Task 1:
From the essay on cars of the future, reproduce word for word the passage that starts with the words containing "But as much" and ends with "I was older.".
Task 2:
List every movie or TV series title that the essay on cars of the future mentions.

Extract to read:
Like a lot of people in the motor trade, I grew up around cars, and that love for and fascination with cars (and the technology that drives them) has stayed with me ever since.
I fondly recall my dad excitedly ushering me into the garage one afternoon after school so that he could unveil his new purchase: a bright red Ford Escort XR3i!
But as much as I loved my dad’s Ford 1980s sports car and being taken to school in it, my imagination always contemplated what the cars of the future would look like, and what I’d be driving when I was older.
A lot of my thinking at the time was influenced by pop culture in the form of movies and TV series from the 1980s through to the late-1990s.
Many of them depicted what the year 2000 and beyond might look like and what technology would be available to us in our homes and on the road.
There were driverless electric cars in Demolition Man, the talking Trans-Am from Knight Rider, the flying cars in Blade Runner, and even the iconic time-travelling DeLorean from Back to the Future.
One of the issues with many of these films was that they set an expectation about what the future ‘could’ look like, and it was exciting to contemplate – even if some of them appeared far-fetched or impossible.
While it may not be realistic to expect a flying time-travelling car, some of the concepts that appeared in these movies have very much become a reality some 20 to 30 years later.
We now have driverless cars, electric motors, AI-assisted braking, touchscreen dashboards, device connectivity, onboard wi-fi and the ability to remotely diagnose a car.
Some of the designs of new cars are only now matching, or even like, what was depicted in these movies that premiered so many years ago.
For the most part, the problem with trying to predict the future is that hindsight truly is 20/20, and it is only hindsight that allows us to examine if our predictions were correct or not.
With the many difficulties the motor trade has suffered over the past few years, and the many challenges that the future still holds for us, it is our experience gained during these tough times that will navigate us through the dark times ahead.
Planning your business’s future is the best way to predict it.
Continually adapting and evolving to the challenges in the here and now while also planning for tomorrow is vital. If you don’t, then you may well get left behind.
We just don’t know when certain automotive advances will be introduced or if they’ll take off when they are, but without understanding the past and preparing for the future, we will never learn or grow.
To quote another film set in the future – Terminator 2 – ‘The future is not set. There is no fate, but what we make for ourselves’.

Information shown:
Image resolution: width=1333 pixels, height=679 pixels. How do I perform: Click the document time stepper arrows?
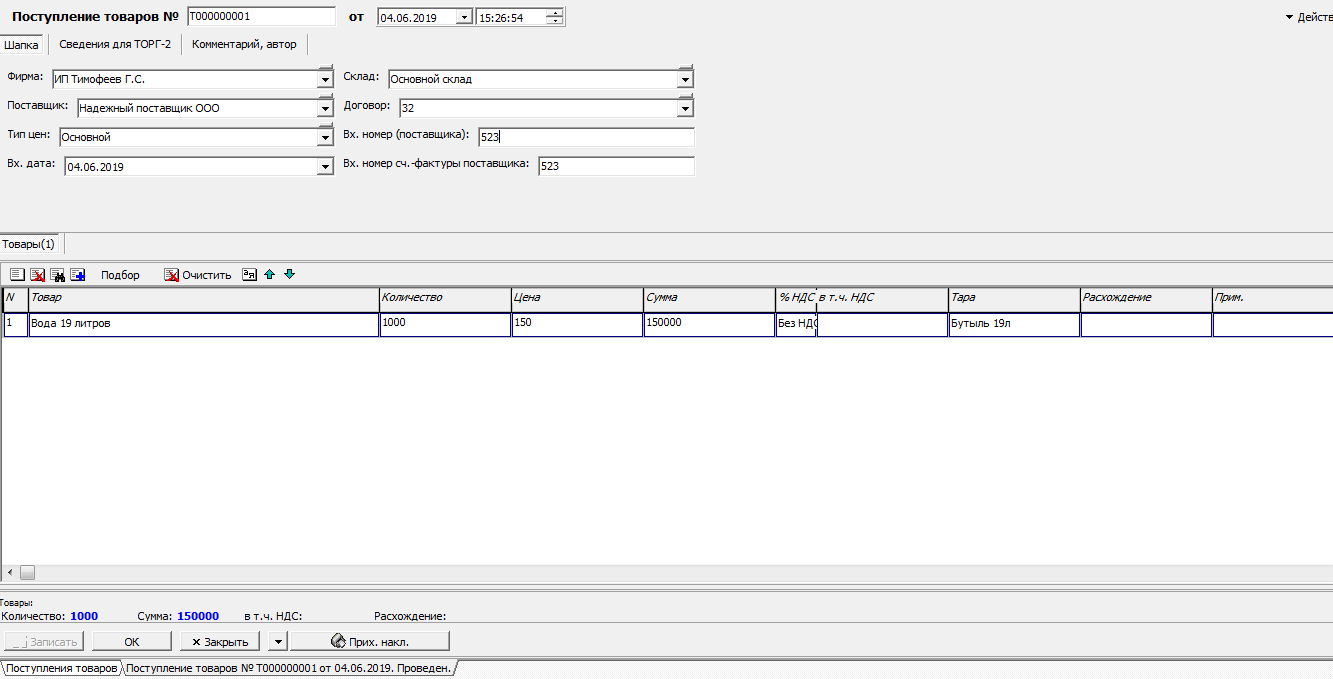coord(555,17)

Exercise solution 1:
But as much as I loved my dad’s Ford 1980s sports car and being taken to school in it, my imagination always contemplated what the cars of the future would look like, and what I’d be driving when I was older.

Exercise solution 2:
Demolition Man
Knight Rider
Blade Runner
Back to the Future
Terminator 2